**Exercise data**:
• • • • •

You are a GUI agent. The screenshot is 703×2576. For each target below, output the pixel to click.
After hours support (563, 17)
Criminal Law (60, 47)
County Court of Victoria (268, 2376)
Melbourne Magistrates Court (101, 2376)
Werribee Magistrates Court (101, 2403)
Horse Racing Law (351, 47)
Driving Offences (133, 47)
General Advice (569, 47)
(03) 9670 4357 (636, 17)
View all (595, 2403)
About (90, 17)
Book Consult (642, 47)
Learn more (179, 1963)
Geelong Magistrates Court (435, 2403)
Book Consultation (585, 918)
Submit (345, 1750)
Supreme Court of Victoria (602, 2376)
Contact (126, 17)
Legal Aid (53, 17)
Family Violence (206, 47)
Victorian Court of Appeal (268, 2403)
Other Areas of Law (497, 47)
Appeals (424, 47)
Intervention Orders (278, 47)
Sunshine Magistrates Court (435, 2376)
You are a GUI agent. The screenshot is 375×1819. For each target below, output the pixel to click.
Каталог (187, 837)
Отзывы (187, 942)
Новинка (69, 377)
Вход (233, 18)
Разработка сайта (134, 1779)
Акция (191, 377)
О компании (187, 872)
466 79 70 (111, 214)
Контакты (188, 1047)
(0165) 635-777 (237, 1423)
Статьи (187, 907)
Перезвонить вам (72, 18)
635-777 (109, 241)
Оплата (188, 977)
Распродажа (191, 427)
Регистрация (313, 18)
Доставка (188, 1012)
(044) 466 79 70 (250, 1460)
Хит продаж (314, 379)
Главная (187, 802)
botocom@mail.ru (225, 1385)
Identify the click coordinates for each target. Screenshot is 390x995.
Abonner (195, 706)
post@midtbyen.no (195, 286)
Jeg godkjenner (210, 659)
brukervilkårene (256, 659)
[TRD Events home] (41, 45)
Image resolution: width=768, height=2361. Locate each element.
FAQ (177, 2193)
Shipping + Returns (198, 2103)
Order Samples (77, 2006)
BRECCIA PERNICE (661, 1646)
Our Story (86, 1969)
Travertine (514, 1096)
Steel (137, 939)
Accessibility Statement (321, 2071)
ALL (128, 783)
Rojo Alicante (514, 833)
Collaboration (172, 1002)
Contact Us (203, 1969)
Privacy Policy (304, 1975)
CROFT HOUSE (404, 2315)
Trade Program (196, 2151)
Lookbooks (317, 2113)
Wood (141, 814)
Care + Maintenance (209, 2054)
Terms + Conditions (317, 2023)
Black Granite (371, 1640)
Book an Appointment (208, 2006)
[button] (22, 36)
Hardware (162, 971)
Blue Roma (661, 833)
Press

• • • • •

**Work required**:
What you write must match the records above line for line.

**Exercise solution**:
You are a GUI agent. The screenshot is 703×2576. For each target below, output the pixel to click.
After hours support (563, 17)
Criminal Law (60, 47)
County Court of Victoria (268, 2376)
Melbourne Magistrates Court (101, 2376)
Werribee Magistrates Court (101, 2403)
Horse Racing Law (351, 47)
Driving Offences (133, 47)
General Advice (569, 47)
(03) 9670 4357 (636, 17)
View all (595, 2403)
About (90, 17)
Book Consult (642, 47)
Learn more (179, 1963)
Geelong Magistrates Court (435, 2403)
Book Consultation (585, 918)
Submit (345, 1750)
Supreme Court of Victoria (602, 2376)
Contact (126, 17)
Legal Aid (53, 17)
Family Violence (206, 47)
Victorian Court of Appeal (268, 2403)
Other Areas of Law (497, 47)
Appeals (424, 47)
Intervention Orders (278, 47)
Sunshine Magistrates Court (435, 2376)
You are a GUI agent. The screenshot is 375×1819. For each target below, output the pixel to click.
Каталог (187, 837)
Отзывы (187, 942)
Новинка (69, 377)
Вход (233, 18)
Разработка сайта (134, 1779)
Акция (191, 377)
О компании (187, 872)
466 79 70 (111, 214)
Контакты (188, 1047)
(0165) 635-777 (237, 1423)
Статьи (187, 907)
Перезвонить вам (72, 18)
635-777 (109, 241)
Оплата (188, 977)
Распродажа (191, 427)
Регистрация (313, 18)
Доставка (188, 1012)
(044) 466 79 70 (250, 1460)
Хит продаж (314, 379)
Главная (187, 802)
botocom@mail.ru (225, 1385)
Identify the click coordinates for each target. Screenshot is 390x995.
Abonner (195, 706)
post@midtbyen.no (195, 286)
Jeg godkjenner (210, 659)
brukervilkårene (256, 659)
[TRD Events home] (41, 45)
Image resolution: width=768, height=2361. Locate each element.
FAQ (177, 2193)
Shipping + Returns (198, 2103)
Order Samples (77, 2006)
BRECCIA PERNICE (661, 1646)
Our Story (86, 1969)
Travertine (514, 1096)
Steel (137, 939)
Accessibility Statement (321, 2071)
ALL (128, 783)
Rojo Alicante (514, 833)
Collaboration (172, 1002)
Contact Us (203, 1969)
Privacy Policy (304, 1975)
CROFT HOUSE (404, 2315)
Trade Program (196, 2151)
Lookbooks (317, 2113)
Wood (141, 814)
Care + Maintenance (209, 2054)
Terms + Conditions (317, 2023)
Black Granite (371, 1640)
Book an Appointment (208, 2006)
[button] (22, 36)
Hardware (162, 971)
Blue Roma (661, 833)
Press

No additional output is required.